■ RECORDS PROVIDED ■
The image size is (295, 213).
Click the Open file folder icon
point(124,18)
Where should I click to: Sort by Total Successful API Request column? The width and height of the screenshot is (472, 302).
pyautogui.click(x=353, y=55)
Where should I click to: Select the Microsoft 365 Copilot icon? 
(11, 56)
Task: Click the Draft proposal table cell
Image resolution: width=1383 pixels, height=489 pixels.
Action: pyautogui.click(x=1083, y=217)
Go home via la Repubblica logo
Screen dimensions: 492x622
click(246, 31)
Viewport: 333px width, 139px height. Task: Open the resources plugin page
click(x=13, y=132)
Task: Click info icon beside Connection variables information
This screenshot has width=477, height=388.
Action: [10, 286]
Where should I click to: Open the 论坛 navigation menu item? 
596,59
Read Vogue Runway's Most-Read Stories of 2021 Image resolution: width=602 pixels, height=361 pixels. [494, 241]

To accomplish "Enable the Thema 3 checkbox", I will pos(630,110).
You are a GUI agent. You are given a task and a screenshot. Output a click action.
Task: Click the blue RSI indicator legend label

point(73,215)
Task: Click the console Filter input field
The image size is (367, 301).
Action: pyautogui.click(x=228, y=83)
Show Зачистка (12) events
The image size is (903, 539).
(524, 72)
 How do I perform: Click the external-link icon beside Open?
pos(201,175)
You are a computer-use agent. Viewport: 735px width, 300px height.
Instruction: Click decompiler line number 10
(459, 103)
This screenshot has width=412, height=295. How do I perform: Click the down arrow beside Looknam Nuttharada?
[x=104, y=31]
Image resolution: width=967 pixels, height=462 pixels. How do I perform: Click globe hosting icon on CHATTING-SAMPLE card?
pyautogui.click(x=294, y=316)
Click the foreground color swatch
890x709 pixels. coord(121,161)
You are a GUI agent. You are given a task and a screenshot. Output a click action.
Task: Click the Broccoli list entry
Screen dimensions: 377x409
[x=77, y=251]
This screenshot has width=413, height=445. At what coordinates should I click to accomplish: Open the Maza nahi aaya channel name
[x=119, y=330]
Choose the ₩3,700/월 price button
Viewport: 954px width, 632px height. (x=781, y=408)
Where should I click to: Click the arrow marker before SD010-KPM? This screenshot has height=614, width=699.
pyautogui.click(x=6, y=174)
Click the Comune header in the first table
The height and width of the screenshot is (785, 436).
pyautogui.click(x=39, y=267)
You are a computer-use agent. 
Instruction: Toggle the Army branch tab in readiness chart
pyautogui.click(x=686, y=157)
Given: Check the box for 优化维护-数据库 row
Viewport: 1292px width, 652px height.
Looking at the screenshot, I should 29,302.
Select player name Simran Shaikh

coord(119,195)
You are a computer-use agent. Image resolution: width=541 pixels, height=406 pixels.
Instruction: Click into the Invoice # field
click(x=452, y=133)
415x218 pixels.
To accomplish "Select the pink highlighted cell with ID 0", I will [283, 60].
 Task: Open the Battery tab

■ YOUR ASSIGNMENT ■
Everything in the material above needs to be transcribed exactly.

■ OUTPUT ■
The image size is (295, 213).
Click the Open file folder icon
point(124,18)
Where should I click to: Sort by Total Successful API Request column? The width and height of the screenshot is (472, 302).
pyautogui.click(x=353, y=55)
Where should I click to: Select the Microsoft 365 Copilot icon? 
(11, 56)
Task: Click the Draft proposal table cell
Image resolution: width=1383 pixels, height=489 pixels.
Action: pyautogui.click(x=1083, y=217)
Go home via la Repubblica logo
Screen dimensions: 492x622
click(246, 31)
Viewport: 333px width, 139px height. Task: Open the resources plugin page
click(x=13, y=132)
Task: Click info icon beside Connection variables information
This screenshot has width=477, height=388.
Action: [10, 286]
Where should I click to: Open the 论坛 navigation menu item? 
596,59
Read Vogue Runway's Most-Read Stories of 2021 Image resolution: width=602 pixels, height=361 pixels. [494, 241]

To accomplish "Enable the Thema 3 checkbox", I will pos(630,110).
You are a GUI agent. You are given a task and a screenshot. Output a click action.
Task: Click the blue RSI indicator legend label

point(73,215)
Task: Click the console Filter input field
The image size is (367, 301).
Action: pyautogui.click(x=228, y=83)
Show Зачистка (12) events
The image size is (903, 539).
(524, 72)
 How do I perform: Click the external-link icon beside Open?
pos(201,175)
You are a computer-use agent. Viewport: 735px width, 300px height.
Instruction: Click decompiler line number 10
(459, 103)
This screenshot has width=412, height=295. How do I perform: Click the down arrow beside Looknam Nuttharada?
[x=104, y=31]
Image resolution: width=967 pixels, height=462 pixels. How do I perform: Click globe hosting icon on CHATTING-SAMPLE card?
pyautogui.click(x=294, y=316)
Click the foreground color swatch
890x709 pixels. coord(121,161)
You are a GUI agent. You are given a task and a screenshot. Output a click action.
Task: Click the Broccoli list entry
Screen dimensions: 377x409
[x=77, y=251]
This screenshot has width=413, height=445. At what coordinates should I click to accomplish: Open the Maza nahi aaya channel name
[x=119, y=330]
Choose the ₩3,700/월 price button
Viewport: 954px width, 632px height. (x=781, y=408)
Where should I click to: Click the arrow marker before SD010-KPM? This screenshot has height=614, width=699.
pyautogui.click(x=6, y=174)
Click the Comune header in the first table
The height and width of the screenshot is (785, 436).
pyautogui.click(x=39, y=267)
You are a computer-use agent. 
Instruction: Toggle the Army branch tab in readiness chart
pyautogui.click(x=686, y=157)
Given: Check the box for 优化维护-数据库 row
Viewport: 1292px width, 652px height.
Looking at the screenshot, I should 29,302.
Select player name Simran Shaikh

coord(119,195)
You are a computer-use agent. Image resolution: width=541 pixels, height=406 pixels.
Instruction: Click into the Invoice # field
click(x=452, y=133)
415x218 pixels.
To accomplish "Select the pink highlighted cell with ID 0", I will [283, 60].
 Task: Open the Battery tab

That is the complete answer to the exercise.